Exercise details: What is the number of lines below that include the string "profile"? Provide that number alone.
##### Data excerpts
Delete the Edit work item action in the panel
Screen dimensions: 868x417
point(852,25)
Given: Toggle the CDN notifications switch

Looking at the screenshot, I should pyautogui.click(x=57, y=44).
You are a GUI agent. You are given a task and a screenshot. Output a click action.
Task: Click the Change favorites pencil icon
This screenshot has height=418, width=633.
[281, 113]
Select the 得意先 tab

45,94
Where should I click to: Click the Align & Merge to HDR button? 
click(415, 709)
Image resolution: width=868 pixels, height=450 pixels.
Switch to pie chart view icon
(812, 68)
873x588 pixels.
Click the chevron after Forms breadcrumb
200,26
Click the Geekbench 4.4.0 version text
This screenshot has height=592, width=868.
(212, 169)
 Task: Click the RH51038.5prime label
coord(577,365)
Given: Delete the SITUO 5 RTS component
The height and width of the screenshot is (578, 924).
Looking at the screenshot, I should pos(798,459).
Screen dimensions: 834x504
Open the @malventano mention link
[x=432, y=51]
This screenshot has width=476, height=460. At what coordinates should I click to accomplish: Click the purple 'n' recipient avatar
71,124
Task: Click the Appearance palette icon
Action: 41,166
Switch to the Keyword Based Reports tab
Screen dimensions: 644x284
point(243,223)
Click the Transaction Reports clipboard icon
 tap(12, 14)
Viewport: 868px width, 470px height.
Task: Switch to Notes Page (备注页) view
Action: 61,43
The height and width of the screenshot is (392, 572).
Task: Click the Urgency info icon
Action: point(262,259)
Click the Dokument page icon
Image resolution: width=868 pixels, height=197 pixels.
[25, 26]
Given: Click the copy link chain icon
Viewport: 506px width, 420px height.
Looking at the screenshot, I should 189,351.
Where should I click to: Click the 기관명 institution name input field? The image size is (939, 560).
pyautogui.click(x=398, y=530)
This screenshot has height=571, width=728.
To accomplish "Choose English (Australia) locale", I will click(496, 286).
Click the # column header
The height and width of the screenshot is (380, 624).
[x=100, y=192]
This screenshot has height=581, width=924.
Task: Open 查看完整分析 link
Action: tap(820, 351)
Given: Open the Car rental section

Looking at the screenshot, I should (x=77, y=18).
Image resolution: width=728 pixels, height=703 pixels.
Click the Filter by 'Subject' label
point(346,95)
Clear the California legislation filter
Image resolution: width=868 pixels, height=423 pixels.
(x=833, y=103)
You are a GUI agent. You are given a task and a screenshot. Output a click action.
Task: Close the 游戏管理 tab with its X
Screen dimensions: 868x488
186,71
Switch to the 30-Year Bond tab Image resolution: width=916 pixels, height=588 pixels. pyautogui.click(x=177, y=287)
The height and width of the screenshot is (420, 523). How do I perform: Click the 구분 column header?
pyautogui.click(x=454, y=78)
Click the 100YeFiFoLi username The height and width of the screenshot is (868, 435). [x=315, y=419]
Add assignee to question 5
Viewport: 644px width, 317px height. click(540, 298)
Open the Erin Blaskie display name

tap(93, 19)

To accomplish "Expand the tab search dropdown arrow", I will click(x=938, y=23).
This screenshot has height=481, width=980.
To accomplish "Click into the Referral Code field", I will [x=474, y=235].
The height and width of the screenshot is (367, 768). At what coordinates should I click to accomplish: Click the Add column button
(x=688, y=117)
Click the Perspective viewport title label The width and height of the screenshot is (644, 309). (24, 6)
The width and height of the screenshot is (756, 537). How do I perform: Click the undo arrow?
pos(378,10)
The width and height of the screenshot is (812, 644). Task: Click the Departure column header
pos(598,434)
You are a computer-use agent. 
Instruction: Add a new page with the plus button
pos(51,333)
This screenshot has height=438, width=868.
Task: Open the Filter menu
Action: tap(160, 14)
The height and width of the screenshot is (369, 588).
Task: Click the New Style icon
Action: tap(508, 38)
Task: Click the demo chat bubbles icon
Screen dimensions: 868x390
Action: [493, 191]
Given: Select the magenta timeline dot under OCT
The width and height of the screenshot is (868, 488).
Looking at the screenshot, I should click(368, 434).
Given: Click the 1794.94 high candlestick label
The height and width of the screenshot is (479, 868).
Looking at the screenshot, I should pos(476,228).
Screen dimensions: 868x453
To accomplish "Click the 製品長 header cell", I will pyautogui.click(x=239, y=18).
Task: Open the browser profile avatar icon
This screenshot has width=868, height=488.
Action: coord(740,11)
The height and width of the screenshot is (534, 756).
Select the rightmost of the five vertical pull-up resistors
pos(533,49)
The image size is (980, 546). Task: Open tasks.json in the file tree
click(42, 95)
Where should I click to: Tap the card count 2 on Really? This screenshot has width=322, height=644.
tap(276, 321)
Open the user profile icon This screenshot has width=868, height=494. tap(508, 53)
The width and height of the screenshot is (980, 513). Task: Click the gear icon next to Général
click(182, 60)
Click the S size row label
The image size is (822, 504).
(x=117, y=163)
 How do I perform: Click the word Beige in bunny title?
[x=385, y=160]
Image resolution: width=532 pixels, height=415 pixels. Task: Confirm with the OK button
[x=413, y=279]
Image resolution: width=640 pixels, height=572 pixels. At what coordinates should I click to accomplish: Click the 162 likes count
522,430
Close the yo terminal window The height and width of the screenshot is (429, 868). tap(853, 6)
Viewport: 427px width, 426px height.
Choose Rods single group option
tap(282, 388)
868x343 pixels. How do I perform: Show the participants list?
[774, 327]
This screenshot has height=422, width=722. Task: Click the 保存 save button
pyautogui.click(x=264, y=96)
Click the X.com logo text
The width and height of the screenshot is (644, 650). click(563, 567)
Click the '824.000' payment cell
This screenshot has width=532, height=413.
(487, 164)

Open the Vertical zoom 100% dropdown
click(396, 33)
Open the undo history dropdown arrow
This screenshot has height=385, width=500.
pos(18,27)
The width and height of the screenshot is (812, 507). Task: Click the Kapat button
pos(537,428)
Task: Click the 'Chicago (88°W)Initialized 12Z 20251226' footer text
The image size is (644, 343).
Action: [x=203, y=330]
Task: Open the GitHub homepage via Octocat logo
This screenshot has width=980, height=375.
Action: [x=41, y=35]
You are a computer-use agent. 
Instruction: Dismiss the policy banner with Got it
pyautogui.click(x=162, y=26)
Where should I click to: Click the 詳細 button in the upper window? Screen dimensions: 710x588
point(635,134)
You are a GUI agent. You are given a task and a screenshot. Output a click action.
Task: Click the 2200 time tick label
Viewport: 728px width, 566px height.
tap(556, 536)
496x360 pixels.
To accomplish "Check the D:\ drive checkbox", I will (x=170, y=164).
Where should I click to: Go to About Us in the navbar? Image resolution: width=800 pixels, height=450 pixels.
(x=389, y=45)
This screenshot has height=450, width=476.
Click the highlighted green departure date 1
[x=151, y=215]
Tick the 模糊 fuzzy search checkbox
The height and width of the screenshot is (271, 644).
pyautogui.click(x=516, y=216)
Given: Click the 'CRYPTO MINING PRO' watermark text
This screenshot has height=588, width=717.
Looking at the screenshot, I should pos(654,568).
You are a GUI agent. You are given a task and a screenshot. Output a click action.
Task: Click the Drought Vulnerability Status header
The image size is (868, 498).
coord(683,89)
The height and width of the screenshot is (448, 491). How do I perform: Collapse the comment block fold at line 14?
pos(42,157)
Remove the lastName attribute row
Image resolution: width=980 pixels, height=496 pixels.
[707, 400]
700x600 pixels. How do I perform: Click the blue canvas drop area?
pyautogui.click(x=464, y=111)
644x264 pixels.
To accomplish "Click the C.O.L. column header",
##########
Exercise response: 2